Lo verdaderamente relevante de este apagón no es cuánto costó en euros, sino lo que evidenció: que el sistema eléctrico tiene fallos estructurales, que los planes de contingencia aún no están pensados para el autónomo y que el Estado no puede seguir tratándonos como una nota al pie de la economía, que necesitamos red. Porque mientras el discurso económico dominante mide la producción por horas de funcionamiento industrial, la vida por cuenta propia se mide en imprevistos superados.
No todo son sombras. Este incidente podría haber sido mucho peor. El suministro se restableció en unas horas en casi todo el país. No colapsaron los hospitales.
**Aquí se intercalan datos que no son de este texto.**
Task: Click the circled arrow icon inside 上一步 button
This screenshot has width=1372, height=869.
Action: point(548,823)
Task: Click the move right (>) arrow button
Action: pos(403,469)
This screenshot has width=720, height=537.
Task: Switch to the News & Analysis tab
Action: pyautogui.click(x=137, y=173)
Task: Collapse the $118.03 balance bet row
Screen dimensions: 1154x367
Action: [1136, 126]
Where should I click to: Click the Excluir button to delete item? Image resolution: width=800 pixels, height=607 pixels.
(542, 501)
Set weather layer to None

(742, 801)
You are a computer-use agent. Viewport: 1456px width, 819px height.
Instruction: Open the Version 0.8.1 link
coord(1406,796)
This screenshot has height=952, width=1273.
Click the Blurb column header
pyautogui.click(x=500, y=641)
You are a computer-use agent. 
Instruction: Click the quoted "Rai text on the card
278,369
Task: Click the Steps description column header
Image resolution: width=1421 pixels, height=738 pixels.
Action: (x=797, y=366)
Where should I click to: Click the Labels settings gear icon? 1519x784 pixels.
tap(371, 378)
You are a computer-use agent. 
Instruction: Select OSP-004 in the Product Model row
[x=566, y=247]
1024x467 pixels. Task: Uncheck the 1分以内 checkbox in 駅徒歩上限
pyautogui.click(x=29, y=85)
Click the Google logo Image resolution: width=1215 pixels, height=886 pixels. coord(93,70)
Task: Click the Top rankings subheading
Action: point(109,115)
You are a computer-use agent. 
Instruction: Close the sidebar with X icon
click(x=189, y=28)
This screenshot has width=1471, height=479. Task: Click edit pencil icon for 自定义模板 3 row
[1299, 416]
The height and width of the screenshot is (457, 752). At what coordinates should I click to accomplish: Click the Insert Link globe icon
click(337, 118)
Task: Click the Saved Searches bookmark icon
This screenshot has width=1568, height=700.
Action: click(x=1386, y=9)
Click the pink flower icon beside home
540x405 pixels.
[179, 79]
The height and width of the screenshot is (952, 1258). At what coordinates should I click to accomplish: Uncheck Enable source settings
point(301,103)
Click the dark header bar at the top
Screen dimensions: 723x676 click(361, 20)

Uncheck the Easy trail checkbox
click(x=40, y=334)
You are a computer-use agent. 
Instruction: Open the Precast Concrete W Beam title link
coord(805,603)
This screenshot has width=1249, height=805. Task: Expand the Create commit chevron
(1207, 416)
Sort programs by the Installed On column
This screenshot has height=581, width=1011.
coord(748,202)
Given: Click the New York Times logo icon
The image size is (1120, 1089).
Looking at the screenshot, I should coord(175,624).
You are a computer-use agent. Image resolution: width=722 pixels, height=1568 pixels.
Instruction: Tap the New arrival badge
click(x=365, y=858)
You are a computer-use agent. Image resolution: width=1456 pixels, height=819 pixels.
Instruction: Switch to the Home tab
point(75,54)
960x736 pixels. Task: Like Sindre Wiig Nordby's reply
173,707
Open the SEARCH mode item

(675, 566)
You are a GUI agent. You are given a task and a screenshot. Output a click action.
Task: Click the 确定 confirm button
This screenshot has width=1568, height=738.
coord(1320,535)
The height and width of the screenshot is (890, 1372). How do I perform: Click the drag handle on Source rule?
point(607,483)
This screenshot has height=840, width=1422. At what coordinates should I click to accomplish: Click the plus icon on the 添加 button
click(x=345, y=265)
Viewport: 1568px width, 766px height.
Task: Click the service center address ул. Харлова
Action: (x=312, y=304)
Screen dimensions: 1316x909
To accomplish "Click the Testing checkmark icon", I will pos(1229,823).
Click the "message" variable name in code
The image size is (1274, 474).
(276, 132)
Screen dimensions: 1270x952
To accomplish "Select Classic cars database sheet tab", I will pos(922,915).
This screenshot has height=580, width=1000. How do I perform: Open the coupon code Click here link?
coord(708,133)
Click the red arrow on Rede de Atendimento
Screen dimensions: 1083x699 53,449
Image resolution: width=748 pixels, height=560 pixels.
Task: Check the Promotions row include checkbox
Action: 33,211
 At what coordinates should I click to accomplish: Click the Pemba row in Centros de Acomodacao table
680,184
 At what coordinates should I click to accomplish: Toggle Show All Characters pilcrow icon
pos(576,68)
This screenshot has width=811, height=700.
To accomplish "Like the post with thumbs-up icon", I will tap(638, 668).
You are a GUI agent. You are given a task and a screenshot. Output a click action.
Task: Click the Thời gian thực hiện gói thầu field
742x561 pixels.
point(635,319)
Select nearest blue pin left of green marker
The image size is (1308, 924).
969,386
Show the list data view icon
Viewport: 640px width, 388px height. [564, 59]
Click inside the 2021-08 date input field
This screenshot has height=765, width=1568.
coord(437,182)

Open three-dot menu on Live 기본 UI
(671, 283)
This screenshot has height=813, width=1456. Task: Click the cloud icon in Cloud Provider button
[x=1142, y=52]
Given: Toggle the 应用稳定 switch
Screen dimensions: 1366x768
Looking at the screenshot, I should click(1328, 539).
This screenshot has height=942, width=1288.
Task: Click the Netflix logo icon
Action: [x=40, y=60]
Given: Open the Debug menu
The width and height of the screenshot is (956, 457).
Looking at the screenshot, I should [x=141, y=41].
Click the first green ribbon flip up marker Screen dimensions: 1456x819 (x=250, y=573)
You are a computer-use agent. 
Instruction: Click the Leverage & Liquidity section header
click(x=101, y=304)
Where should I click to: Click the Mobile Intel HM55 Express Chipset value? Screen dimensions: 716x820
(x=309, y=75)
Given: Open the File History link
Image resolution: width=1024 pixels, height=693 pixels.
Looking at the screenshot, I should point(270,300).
España demostró que tiene infraestructuras capaces, técnicos formados y redes de respuesta más fuertes de lo que a veces creemos, por más que no nos resignemos y busquemos responsabilidades y formas de corrección. Y el colectivo de autónomos, una vez más, demostró que ni la oscuridad nos para.
Quizá esta sea la enseñanza de fondo: que no necesitamos inflar las cifras para reclamar lo que nos corresponde, y que la próxima vez que venga un apagón —eléctrico o económico— nos encuentre con un sistema que reconozca nuestra labor, respalde nuestras pérdidas y no nos obligue a exagerar para que nos escuchen. Quizás se evidencie así que quien pone su vida, su tranquilidad, su riesgo al servicio de lo común debe ser considerado también un trabajador con todos los derechos, toda la protección y todo el reconocimiento que merece desde lo público. Ojalá así sea.